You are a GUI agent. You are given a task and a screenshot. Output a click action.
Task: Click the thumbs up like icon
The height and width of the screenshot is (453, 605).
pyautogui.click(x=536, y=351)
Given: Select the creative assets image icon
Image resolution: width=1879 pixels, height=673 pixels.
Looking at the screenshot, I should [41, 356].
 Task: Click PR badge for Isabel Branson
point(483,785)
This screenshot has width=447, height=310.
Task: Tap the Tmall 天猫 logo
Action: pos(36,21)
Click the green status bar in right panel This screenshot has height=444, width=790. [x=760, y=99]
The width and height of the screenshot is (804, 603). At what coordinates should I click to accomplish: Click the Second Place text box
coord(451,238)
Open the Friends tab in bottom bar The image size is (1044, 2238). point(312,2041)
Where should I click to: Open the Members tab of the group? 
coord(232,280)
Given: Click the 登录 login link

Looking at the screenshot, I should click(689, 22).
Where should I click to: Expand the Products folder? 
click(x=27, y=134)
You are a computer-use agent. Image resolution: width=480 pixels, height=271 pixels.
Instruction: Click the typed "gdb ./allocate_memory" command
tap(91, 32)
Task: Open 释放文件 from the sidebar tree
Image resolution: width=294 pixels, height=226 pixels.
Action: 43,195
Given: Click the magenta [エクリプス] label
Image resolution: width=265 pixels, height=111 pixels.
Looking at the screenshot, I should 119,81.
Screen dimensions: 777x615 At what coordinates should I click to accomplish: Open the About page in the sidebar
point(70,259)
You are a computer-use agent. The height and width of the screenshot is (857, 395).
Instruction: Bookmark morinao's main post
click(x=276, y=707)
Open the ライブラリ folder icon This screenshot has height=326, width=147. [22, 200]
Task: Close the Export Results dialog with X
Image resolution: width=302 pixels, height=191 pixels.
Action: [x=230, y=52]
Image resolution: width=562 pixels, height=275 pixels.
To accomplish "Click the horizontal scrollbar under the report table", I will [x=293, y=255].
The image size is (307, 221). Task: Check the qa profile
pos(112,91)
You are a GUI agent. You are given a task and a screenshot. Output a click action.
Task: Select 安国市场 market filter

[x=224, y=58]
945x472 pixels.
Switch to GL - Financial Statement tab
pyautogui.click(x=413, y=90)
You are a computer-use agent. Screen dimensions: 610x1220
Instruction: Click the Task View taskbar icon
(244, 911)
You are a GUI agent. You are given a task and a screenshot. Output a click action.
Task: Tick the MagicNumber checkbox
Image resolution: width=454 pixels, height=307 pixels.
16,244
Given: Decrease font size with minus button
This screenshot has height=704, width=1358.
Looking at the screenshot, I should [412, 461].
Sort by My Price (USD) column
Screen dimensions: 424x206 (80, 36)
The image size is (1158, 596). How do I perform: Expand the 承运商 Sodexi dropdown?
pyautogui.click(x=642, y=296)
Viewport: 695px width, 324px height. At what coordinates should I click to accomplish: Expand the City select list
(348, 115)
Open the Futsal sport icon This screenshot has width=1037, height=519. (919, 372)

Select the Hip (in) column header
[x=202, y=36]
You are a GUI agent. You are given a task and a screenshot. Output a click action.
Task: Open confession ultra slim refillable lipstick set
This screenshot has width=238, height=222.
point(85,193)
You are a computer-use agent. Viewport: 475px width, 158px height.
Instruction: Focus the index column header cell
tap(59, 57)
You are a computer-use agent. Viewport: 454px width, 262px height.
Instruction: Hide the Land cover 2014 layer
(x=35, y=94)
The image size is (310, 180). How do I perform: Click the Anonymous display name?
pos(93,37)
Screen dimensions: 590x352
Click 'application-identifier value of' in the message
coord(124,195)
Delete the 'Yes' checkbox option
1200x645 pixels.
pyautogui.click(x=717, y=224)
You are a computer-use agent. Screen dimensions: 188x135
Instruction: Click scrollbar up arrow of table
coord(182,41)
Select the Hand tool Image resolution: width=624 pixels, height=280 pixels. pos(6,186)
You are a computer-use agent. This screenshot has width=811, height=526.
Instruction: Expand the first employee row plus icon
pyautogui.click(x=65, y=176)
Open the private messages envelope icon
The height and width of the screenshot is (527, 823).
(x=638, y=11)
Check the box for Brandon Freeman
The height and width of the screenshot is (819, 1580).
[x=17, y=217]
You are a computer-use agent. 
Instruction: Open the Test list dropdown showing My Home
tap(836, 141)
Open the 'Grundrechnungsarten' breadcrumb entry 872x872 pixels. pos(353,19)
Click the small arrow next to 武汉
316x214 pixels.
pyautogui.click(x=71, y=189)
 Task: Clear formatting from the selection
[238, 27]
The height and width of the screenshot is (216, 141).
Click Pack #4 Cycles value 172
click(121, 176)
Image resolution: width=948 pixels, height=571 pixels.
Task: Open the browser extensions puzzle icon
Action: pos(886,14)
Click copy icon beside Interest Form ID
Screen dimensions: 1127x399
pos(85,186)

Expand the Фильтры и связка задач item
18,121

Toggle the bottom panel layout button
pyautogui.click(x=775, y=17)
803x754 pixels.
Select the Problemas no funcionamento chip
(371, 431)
______
## WHAT YOU WILL DO
Precisely the line with "Screen dimensions: 590x352" and the lines after it, up to the last line of the entries above, are to be reproduced, and nothing more.

## RESPONSE TO THE EXERCISE
Screen dimensions: 590x352
Click 'application-identifier value of' in the message
coord(124,195)
Delete the 'Yes' checkbox option
1200x645 pixels.
pyautogui.click(x=717, y=224)
You are a computer-use agent. Screen dimensions: 188x135
Instruction: Click scrollbar up arrow of table
coord(182,41)
Select the Hand tool Image resolution: width=624 pixels, height=280 pixels. pos(6,186)
You are a computer-use agent. This screenshot has width=811, height=526.
Instruction: Expand the first employee row plus icon
pyautogui.click(x=65, y=176)
Open the private messages envelope icon
The height and width of the screenshot is (527, 823).
(x=638, y=11)
Check the box for Brandon Freeman
The height and width of the screenshot is (819, 1580).
[x=17, y=217]
You are a computer-use agent. 
Instruction: Open the Test list dropdown showing My Home
tap(836, 141)
Open the 'Grundrechnungsarten' breadcrumb entry 872x872 pixels. pos(353,19)
Click the small arrow next to 武汉
316x214 pixels.
pyautogui.click(x=71, y=189)
 Task: Clear formatting from the selection
[238, 27]
The height and width of the screenshot is (216, 141).
Click Pack #4 Cycles value 172
click(121, 176)
Image resolution: width=948 pixels, height=571 pixels.
Task: Open the browser extensions puzzle icon
Action: pos(886,14)
Click copy icon beside Interest Form ID
Screen dimensions: 1127x399
pos(85,186)

Expand the Фильтры и связка задач item
18,121

Toggle the bottom panel layout button
pyautogui.click(x=775, y=17)
803x754 pixels.
Select the Problemas no funcionamento chip
(371, 431)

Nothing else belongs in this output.